TEXTAUSZUG
»»
Nach der Wahl ist vor der Wahl. Die Schleswig-Holsteiner haben zwar einen neuen Landtag gewählt, aber die Regierungsbildung dürfte sich noch eine Weile hinziehen. Nachdem sowohl SPD wie CDU eine Große Koalition ausgeschlossen haben, wird es auf eine Jamaika-Koalition oder eine klassische Ampel hinauslaufen. Vor allem die FDP und Bündnis 90/Die Grünen gelten als Wahlgewinner. Beide haben ein zweistelliges Ergebnis erzielt und sind die Königsmacher der nächsten Koalition.

Nur eine Woche nach Schleswig-Holstein wählt Nordrhein-Westfalen einen neuen Landtag. Die Wählerinnen und Wähler zwischen Bielefeld und Aachen stimmen auch über die Fortsetzung einer grünen Regierungsbeteiligung in Düsseldorf ab. Aktuell regieren die Grünen in elf Ländern mit, führen rund drei Dutzend Ministerien an und stellen in Baden-Württemberg den Ministerpräsidenten. So viel geballte grüne Regierungsverantwortung war noch nie. Aber wie übersetzt sich diese Stärke aus den Ländern in die Bundespolitik?
««
GEGEBENE DATEN
»»
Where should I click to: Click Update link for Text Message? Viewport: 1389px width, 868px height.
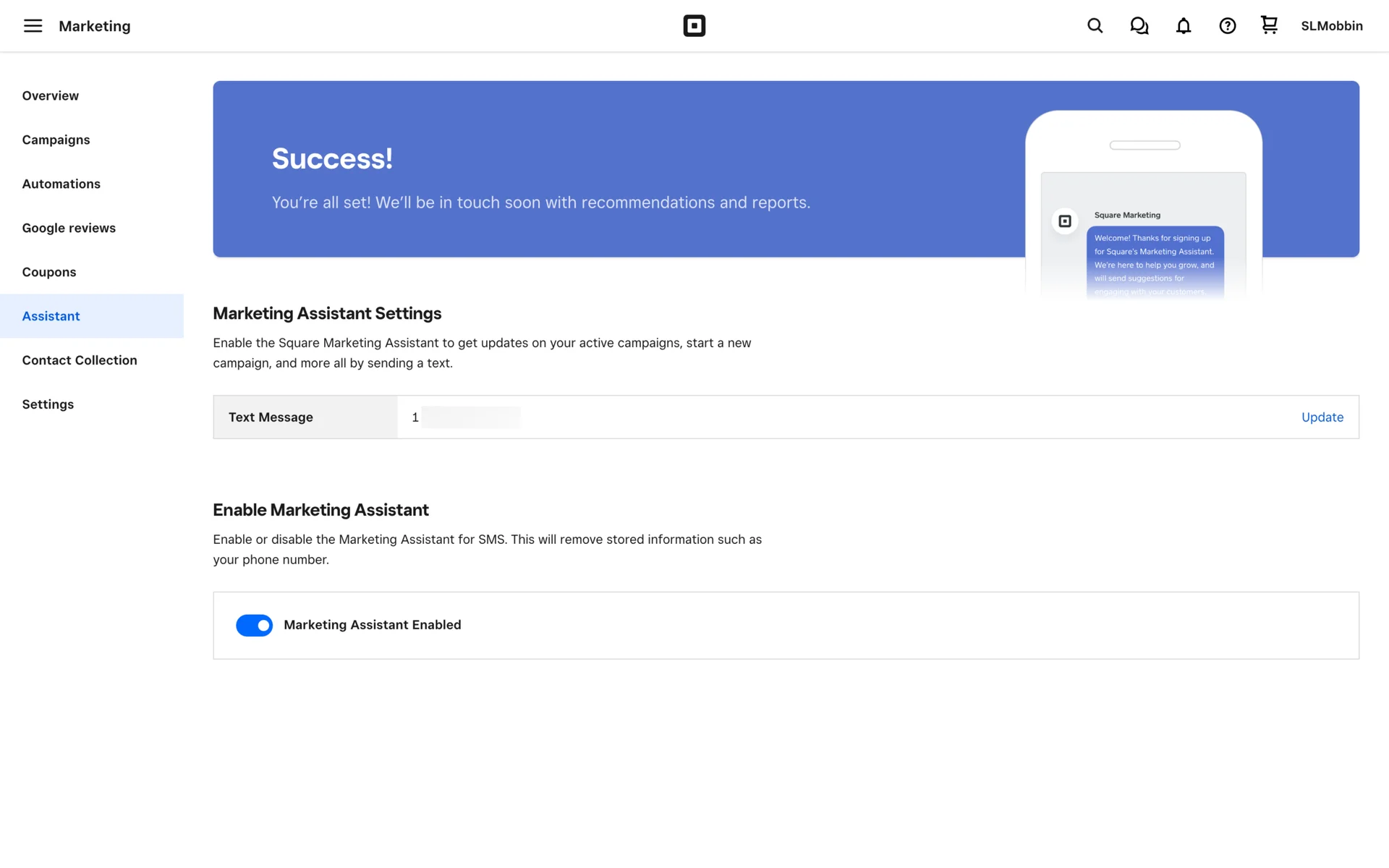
««
»»
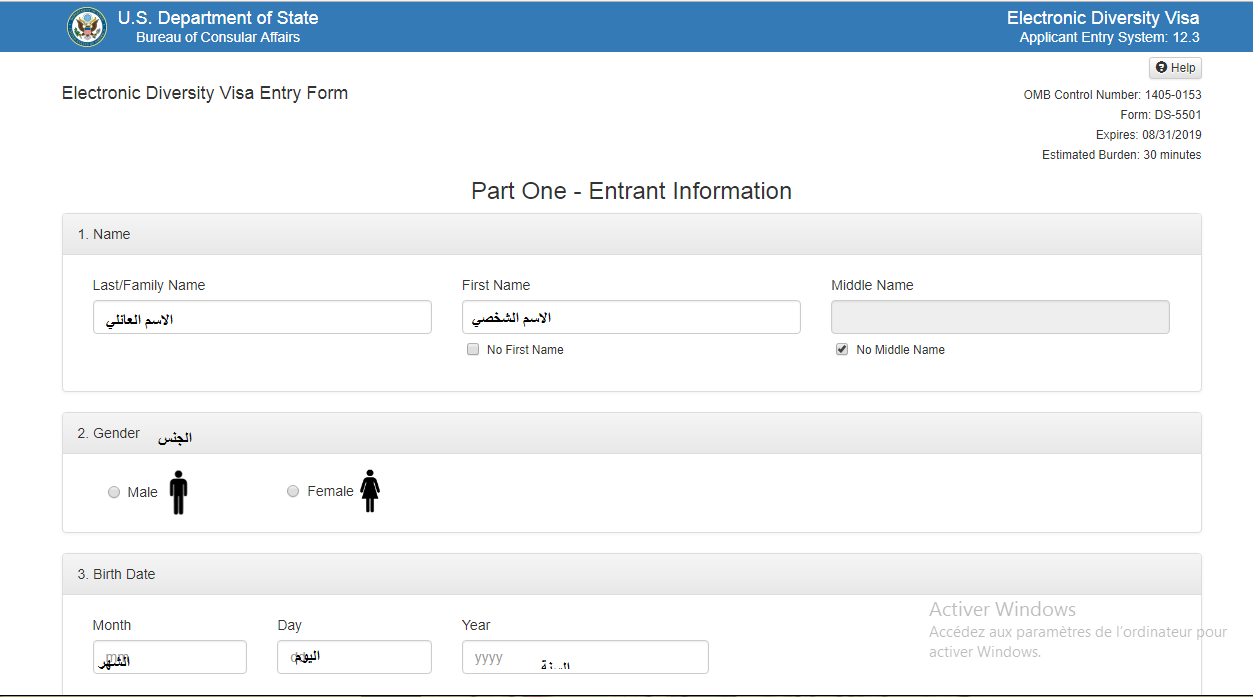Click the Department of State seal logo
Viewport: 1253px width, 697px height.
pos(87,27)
««
AUFGABE
Gib den Abschnitt des Textauszugs von „Nach der Wahl“ bis „der nächsten Koalition.“ noch einmal wieder und tausche dabei „Jamaika-Koalition“ gegen „Kenia-Koalition“ aus.

GELÖSTE AUFGABE
Nach der Wahl ist vor der Wahl. Die Schleswig-Holsteiner haben zwar einen neuen Landtag gewählt, aber die Regierungsbildung dürfte sich noch eine Weile hinziehen. Nachdem sowohl SPD wie CDU eine Große Koalition ausgeschlossen haben, wird es auf eine Kenia-Koalition oder eine klassische Ampel hinauslaufen. Vor allem die FDP und Bündnis 90/Die Grünen gelten als Wahlgewinner. Beide haben ein zweistelliges Ergebnis erzielt und sind die Königsmacher der nächsten Koalition.